■ **Dataset entries**

——

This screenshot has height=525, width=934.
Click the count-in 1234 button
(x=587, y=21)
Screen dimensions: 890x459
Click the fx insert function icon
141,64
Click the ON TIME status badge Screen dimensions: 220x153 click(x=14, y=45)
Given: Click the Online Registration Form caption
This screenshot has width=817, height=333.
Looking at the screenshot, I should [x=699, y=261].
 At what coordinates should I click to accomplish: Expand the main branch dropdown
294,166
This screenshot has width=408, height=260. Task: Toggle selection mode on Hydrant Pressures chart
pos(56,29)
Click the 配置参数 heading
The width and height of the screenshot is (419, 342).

——

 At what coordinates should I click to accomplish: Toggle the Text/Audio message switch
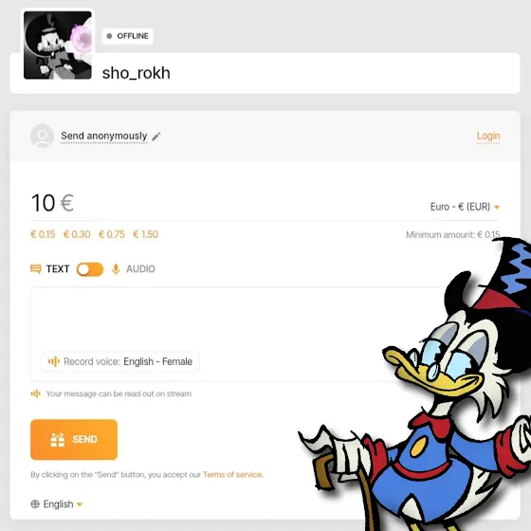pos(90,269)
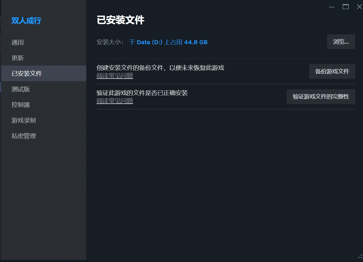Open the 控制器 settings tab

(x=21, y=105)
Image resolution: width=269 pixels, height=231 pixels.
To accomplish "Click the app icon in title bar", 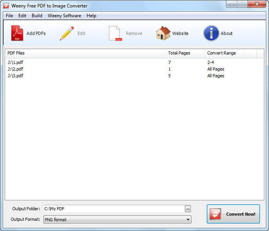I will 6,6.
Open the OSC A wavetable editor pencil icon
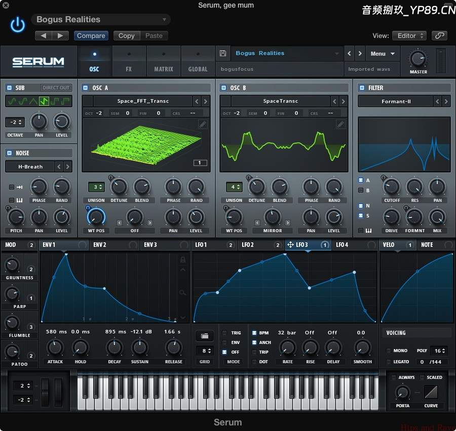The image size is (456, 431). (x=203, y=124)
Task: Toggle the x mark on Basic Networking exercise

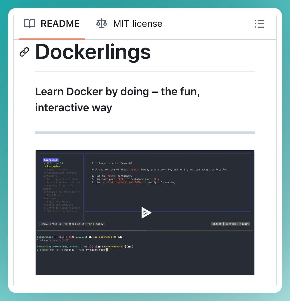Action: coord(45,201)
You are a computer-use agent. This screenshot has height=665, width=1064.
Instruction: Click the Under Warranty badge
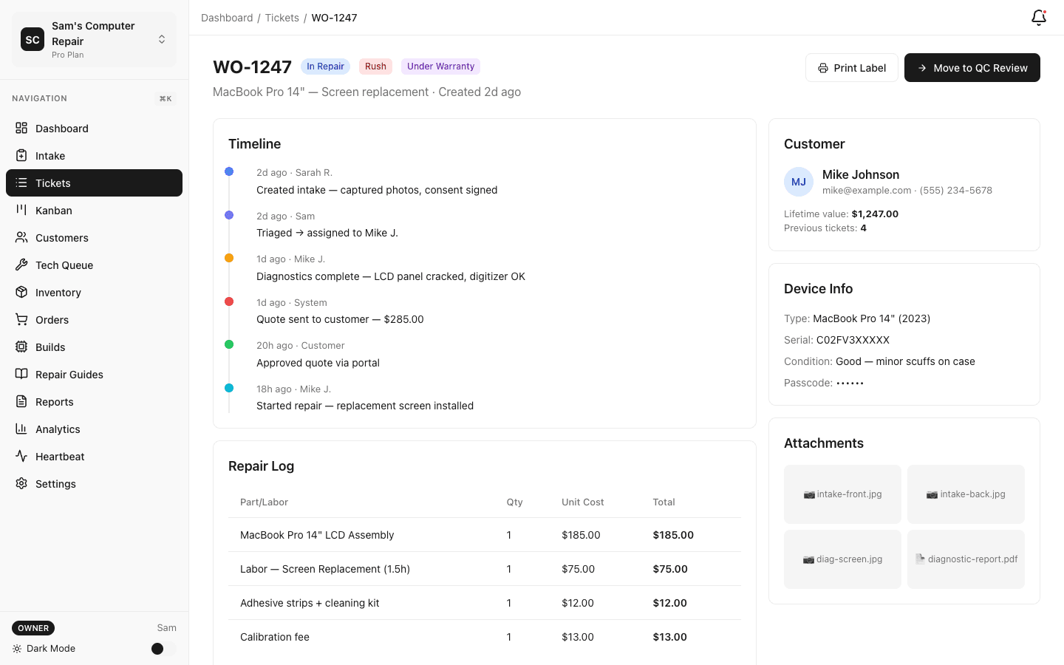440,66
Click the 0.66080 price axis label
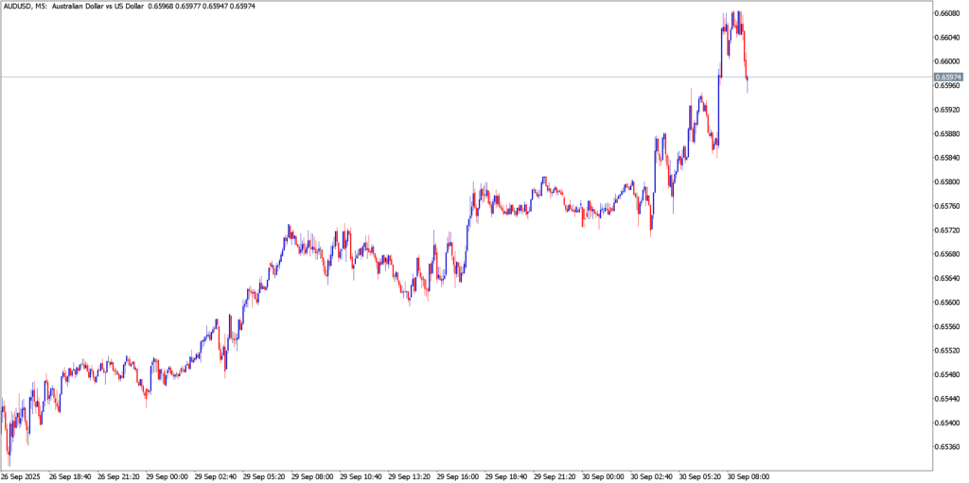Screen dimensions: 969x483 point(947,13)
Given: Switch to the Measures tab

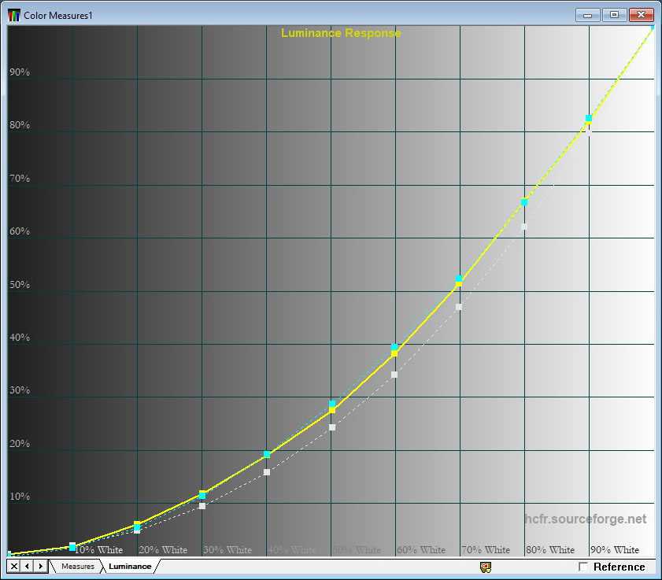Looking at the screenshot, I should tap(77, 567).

——

■ **Work item**
Your answer should be the exact lines above from the one with "This screenshot has width=408, height=260." through the one with "The width and", both included, and nothing besides.

■ **Expected output**
This screenshot has width=408, height=260. Task: Toggle selection mode on Hydrant Pressures chart
pos(56,29)
Click the 配置参数 heading
The width and height of the screenshot is (419, 342).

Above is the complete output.